**Exercise prompt**
Having located the line with "The width and", repeat it and all remaining lines of the records exactly. Pictures do not belong in the answer.

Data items
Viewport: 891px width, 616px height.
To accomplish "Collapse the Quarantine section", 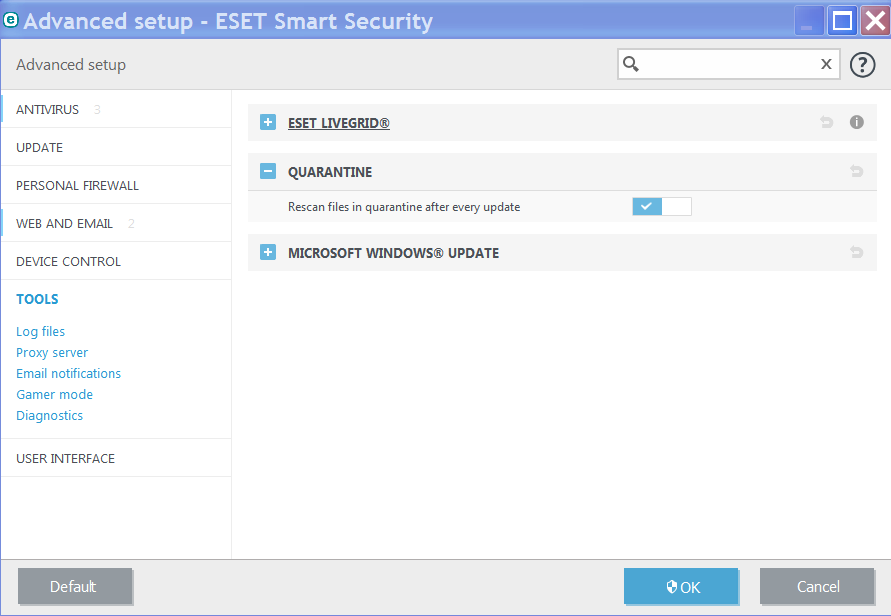I will [267, 172].
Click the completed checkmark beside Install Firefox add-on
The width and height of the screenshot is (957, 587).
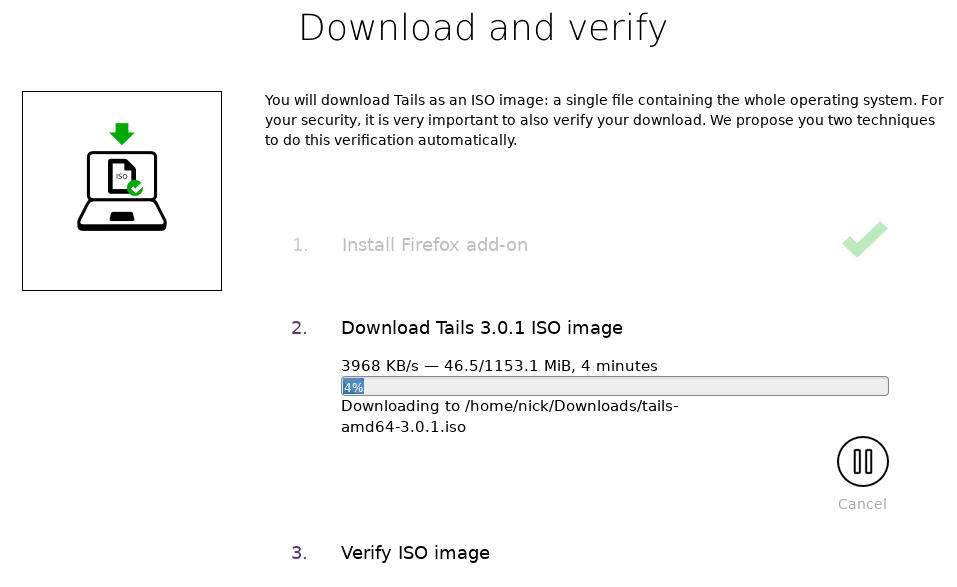(864, 239)
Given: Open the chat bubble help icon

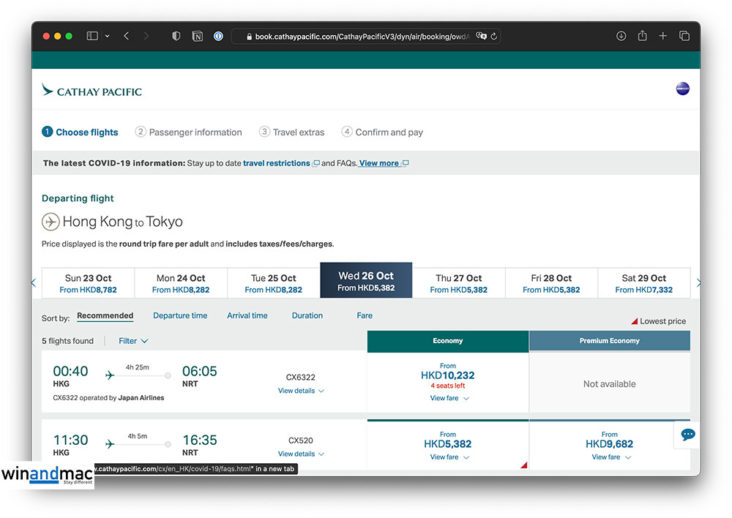Looking at the screenshot, I should pos(687,435).
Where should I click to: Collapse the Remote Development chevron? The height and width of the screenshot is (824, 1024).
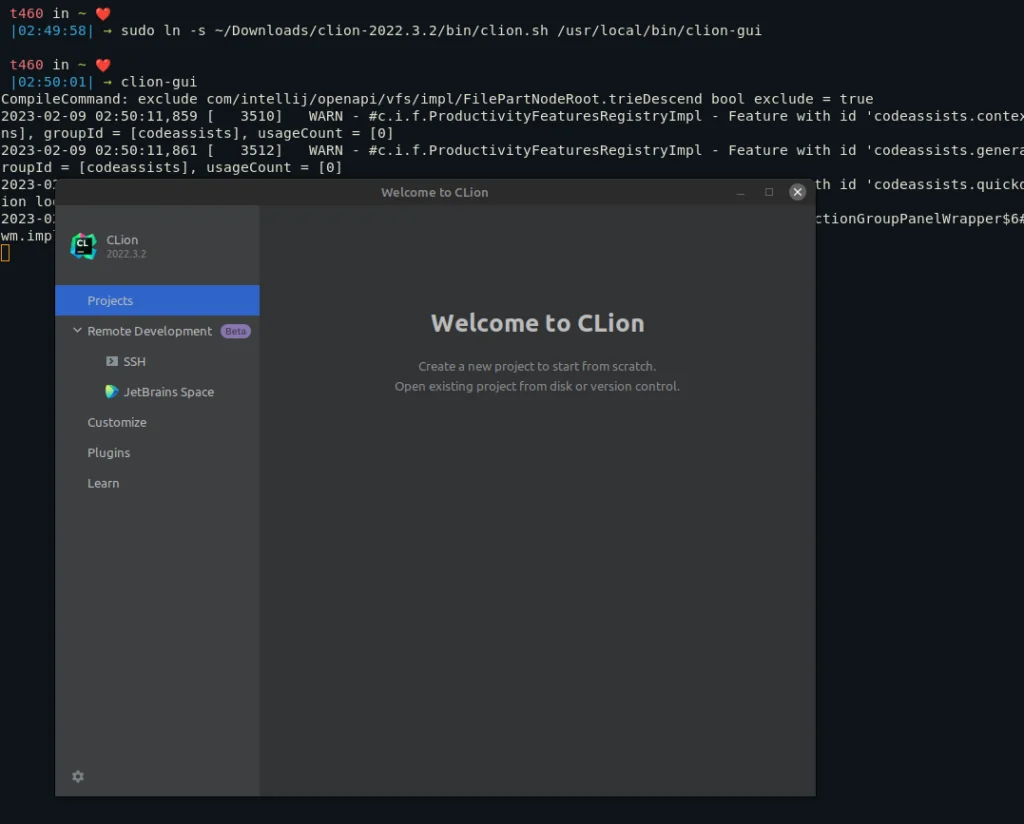pyautogui.click(x=77, y=331)
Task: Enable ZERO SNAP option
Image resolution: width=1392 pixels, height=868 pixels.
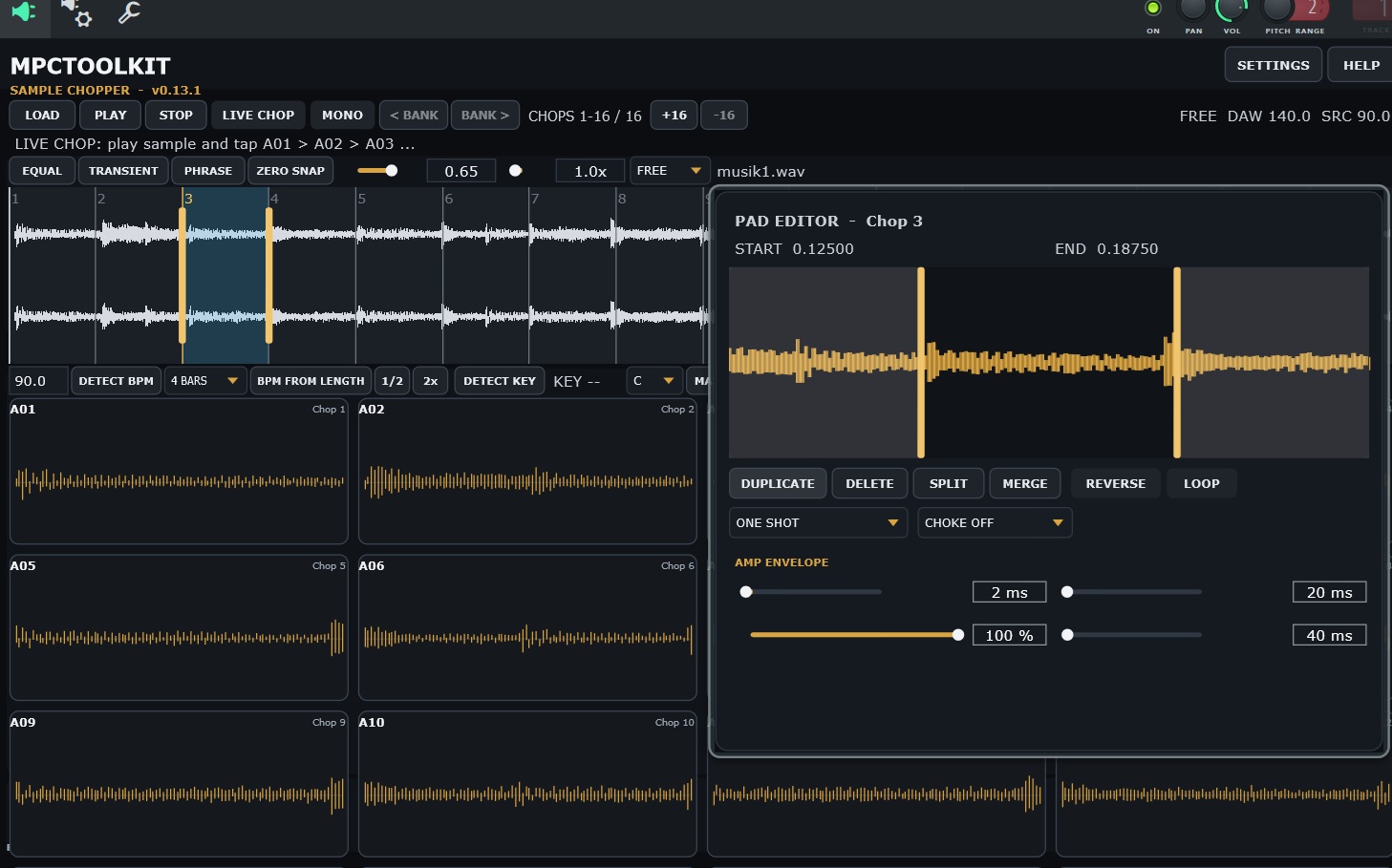Action: point(290,171)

**Reply to the exercise**
The width and height of the screenshot is (957, 587).
(864, 239)
Given: Open the chat bubble help icon

Looking at the screenshot, I should pos(687,435).
Where should I click to: Collapse the Remote Development chevron? The height and width of the screenshot is (824, 1024).
pyautogui.click(x=77, y=331)
Task: Enable ZERO SNAP option
Image resolution: width=1392 pixels, height=868 pixels.
Action: point(290,171)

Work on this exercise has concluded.